Trump als Schuldigen ausgesucht

Im benachbarten Irak machte der einflussreiche schiitische Prediger Muktada al-Sadr, dessen Block der stärkste im dortigen Parlament ist, US-Präsident Donald Trump direkt für die weltweiten Infizierungen verantwortlich: „Trump, du und deinesgleichen werden beschuldigt, diese Krankheit verbreitet zu haben“, schrieb er in der vergangenen Woche auf Twitter und wetterte in Anspielung auf mögliche Impfstoffe: „Welche Behandlung du und deine infizierten Firmen auch immer herausbringen, wir wollen sie nicht.“ Mehr als 11 000 „Gefällt mir“-Reaktionen erhielt er dafür in dem Kurznachrichtendienst.

Al-Sadr, der vor allem unter armen Schiiten im Irak eine große Gefolgschaft hat, instrumentalisiert das Coronavirus in einem Machtkampf. Seit Wochen wird im Irak um eine neue Regierung gerungen. Im Hintergrund versuchen der schiitische Iran und die USA, die noch Truppen im Land haben, Einfluss auf die Regierungsbildung auszuüben.

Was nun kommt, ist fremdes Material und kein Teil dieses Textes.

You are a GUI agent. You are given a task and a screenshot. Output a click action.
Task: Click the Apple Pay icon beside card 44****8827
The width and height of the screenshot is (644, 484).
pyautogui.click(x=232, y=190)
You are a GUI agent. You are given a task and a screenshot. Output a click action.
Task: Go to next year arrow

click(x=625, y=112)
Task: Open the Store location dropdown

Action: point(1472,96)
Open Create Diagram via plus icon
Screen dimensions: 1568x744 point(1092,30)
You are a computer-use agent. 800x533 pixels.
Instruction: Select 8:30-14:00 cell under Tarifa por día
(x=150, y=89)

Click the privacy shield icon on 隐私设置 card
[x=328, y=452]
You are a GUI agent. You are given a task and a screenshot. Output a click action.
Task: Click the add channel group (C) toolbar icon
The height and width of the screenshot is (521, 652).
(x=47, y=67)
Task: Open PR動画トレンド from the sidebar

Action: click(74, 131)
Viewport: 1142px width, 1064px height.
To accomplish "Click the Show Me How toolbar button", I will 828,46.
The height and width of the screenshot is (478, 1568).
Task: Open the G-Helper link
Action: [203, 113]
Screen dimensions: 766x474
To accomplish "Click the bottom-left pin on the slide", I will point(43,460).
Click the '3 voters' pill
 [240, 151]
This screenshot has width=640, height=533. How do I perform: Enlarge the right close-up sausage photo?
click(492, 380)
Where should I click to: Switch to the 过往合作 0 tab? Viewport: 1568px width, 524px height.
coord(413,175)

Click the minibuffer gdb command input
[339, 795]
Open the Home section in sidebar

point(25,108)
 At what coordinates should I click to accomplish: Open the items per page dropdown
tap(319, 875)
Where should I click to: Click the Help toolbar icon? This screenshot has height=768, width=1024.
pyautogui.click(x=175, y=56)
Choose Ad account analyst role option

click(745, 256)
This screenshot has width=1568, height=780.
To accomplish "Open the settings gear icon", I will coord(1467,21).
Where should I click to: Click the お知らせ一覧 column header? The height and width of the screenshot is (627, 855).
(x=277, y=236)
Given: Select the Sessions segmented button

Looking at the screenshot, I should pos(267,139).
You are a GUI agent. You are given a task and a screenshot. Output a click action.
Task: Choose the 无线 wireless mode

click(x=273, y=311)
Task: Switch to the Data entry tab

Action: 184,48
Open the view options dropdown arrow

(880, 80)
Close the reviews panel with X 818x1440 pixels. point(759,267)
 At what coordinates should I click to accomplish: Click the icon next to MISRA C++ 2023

Aber auch im Konflikt zwischen den USA und China spielt das Virus mittlerweile eine Rolle. Die Spannungen zwischen beiden Seiten eskalierten, nachdem der Sprecher des chinesischen Außenministeriums, Zhao Lijian, Mitte März auf Twitter eine Theorie ins Spiel gebracht hatte, wonach das US-Militär für den Ausbruch des neuartigen Virus verantwortlich sein könnte. „Wann gab es den Patienten Null in den USA? Wie viele Menschen sind infiziert? Wie heißen die Krankenhäuser? Es könnte die US-Armee sein, die die Epidemie nach Wuhan gebracht hat. Seid transparent! Machen Sie Ihre Daten öffentlich! Die USA schulden uns eine Erklärung!“, schrieb Zhao.

Coronavirus als Bio-Waffe

Der russische Ultranationalist Wladimir Schirinowski ließ in einem Radiointerview ebenfalls wissen, bei Corona handele es sich um eine neue biologische Waffe, die vom Pentagon eingesetzt werde. Das Virus sei über Flugzeuge in China ausgesetzt worden, sagte er. Verdienen würden daran am Ende amerikanische Pharmakonzerne.

China wiederum reagierte mit den indirekten Anschuldigungen auf Verschwörungstheorien, die in den USA kursieren, befeuert vom republikanischen Senator Tom Cotton. Darin wird der Ausbruch mit einem Labor in Wuhan in Verbindung gebracht - jener Stadt in China also, in der die Pandemie ihren Anfang nahm.

Cotton sagte schon im Januar im Senat, er wolle festhalten, dass die Chinesen in jenem Labor „mit den weltweit tödlichsten Erregern - ja, inklusive dem Coronavirus“ hantierten. Eine von Cottons „Hypothesen“ lautet, der Erreger könnte dort durch einen Fehler oder vielleicht auch bewusst freigesetzt worden sein. Er spricht schon seit Wochen von dem „chinesischen Virus“ oder dem „Wuhan-Virus“. Auch hier wieder: Reden im Konjunktiv. In Brasilien löste Präsidenten-Sohn Eduardo Bolsonaro mit seinem Vorwurf, China habe das Coronavirus verheimlicht, gar eine diplomatische Krise aus.

Trump spricht vom „chinesischen Virus“

Inzwischen nutzen auch Trump und US-Außenminister Mike Pompeo diese Begriffe öffentlichkeitswirksam: Der US-Präsident spricht konsequent vom „chinesischen Virus“, Pompeo vom „Wuhan-Virus“. Sie verbreiten damit selbst zwar keine Verschwörungstheorie, bereiten aber den Boden dafür und befördern eine Stigmatisierung Chinas und der dortigen Bevölkerung. Trump will davon nichts wissen - Kritik an seiner Wortwahl weist er zurück. „Das ist überhaupt nicht rassistisch“, entgegnete er. „Es kommt aus China.“ Er wolle nur genau sein.

Ein anderer Erzfeind beschuldigt die USA hingegen nicht, für die Lungenkrankheit verantwortlich zu sein. Die Terrormiliz Islamischer Staat (IS) sieht in dem Virus vielmehr Gottes Werk: Krankheiten verbreiteten sich nur auf dessen Befehl, heißt es im Propagandamagazin „Al-Nabaa“. Auch in das Weltbild der sunnitischen Extremisten passen China und der Iran als Opfer: China wird demnach bestraft, weil das Land muslimische Uiguren verfolgt, der Iran, weil die dortigen Schiiten angeblich vom wahren Glauben abweichen.